Montague vows to price ‘robots’ into submission

Published:Friday | February 8, 2019 | 10:03 AM

Transport and Mining Minister Robert Montague is hoping to price illegal public transport operators out of the industry or compel them to regularise their operations and assimilate into the formal industry.

“This year is the year of the ‘robot’ operators,” Montague said in reference to the colloquialism for unregistered cabbies. “It is going to get my full attention this year, and I have already written to the minister of justice because my mission this year is to make operating as a robot so expensive that you become legal,” he told public transportation stakeholders at a summit at the Jamaica Conference Centre in downtown Kingston yesterday.

According to Montague, there are 14,000 robot operators on the streets of Jamaica who escape a hefty mix of taxes and fees borne by 30,000 licensed public transport operators who have complained that the illegals erode their profit.

“It is not right, and it’s not fair that you ask persons to invest in an industry, you ask them to license themselves, and they do it,” the transport minister remarked, explaining the unlevel playing field that characterises public transportation. “You then ask them to obey the regulations, and they do it, and then we turn around and put the pressures of Jesus on top of them. It’s not right!”

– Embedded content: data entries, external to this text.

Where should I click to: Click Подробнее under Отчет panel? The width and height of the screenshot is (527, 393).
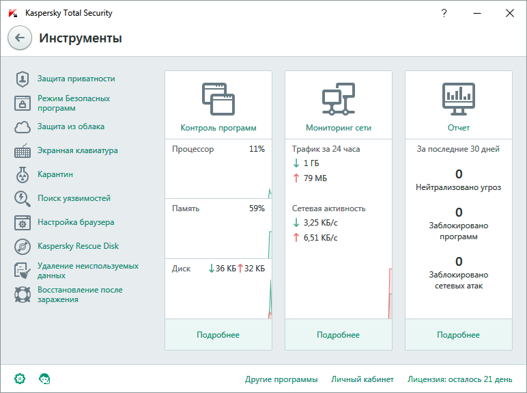click(459, 335)
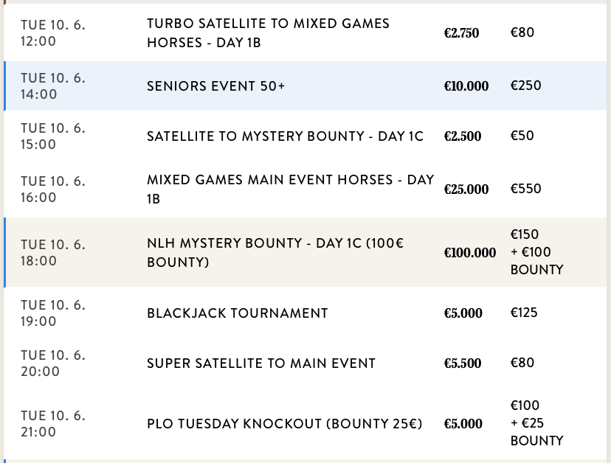The height and width of the screenshot is (463, 611).
Task: Click the €125 Blackjack buy-in
Action: pos(524,313)
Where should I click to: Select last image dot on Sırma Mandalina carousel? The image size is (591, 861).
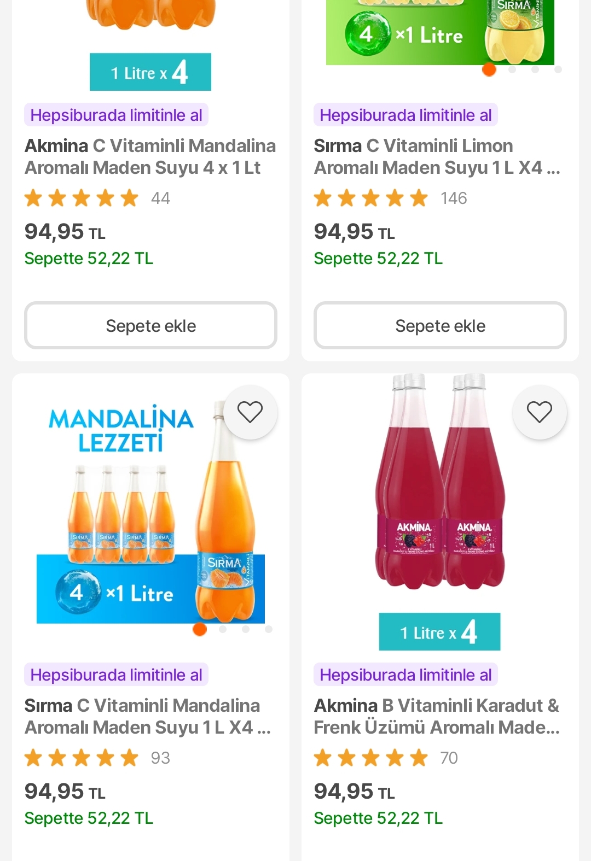click(269, 629)
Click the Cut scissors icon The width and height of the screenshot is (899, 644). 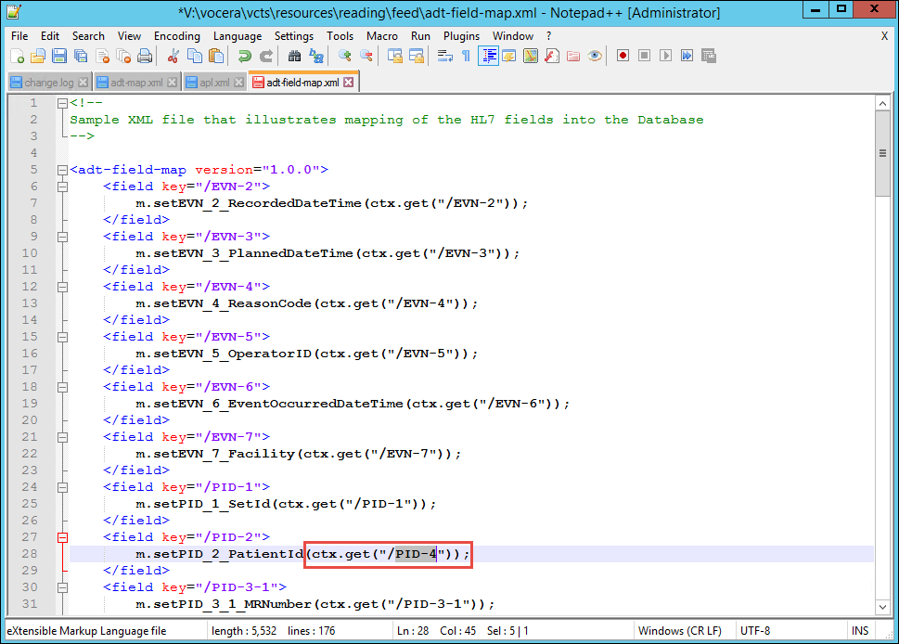(173, 57)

Armed with an updated Road Traffic Act that was passed last year and is set to become law in months, if not weeks, Montague said the traffic police and Transport Authority would be militant in cracking down on all violations to bring order to the streets. The law will also cover new ground, banning, for the first time, the use of hand-held electronic devices like cell phones by drivers.

LACK OF COURTESY

The guile of robot taxi operators is legendary, marked by breakneck speed, reckless jostling, and traffic nightmares on Jamaica’s streets. But Montague’s bid to incorporate them as formal operators has drawn the ire of some transport interests who believe that the policy will further gridlock roads and worsen national productivity.

“Licensed industry players complain about the lack of civility, courtesy, and discipline from robot operators, and some worry that they have been wrongfully heaped together with their unruly counterparts,” said Montague.

But the minister pledged that he would draw a red line against the road rogues, bullish in the capacity of traffic watchdogs – as well as heavy fines and jail time – to transform a culture of chaos and lawlessness even if it means losing some votes.

“I am prepared to lose some friends but save this country, but at the end of the day, we must have a transport sector that is fitting of my country, Jamaica.

“There are some persons who should not be in this important sector, and there are some who should be in this sector but who are getting a fight, and the sector has never been able to come to its full and true potential. One of the reasons is that many persons operating in the public transportation sector believe it is a little hustle business. We’ve passed that stage,” he said.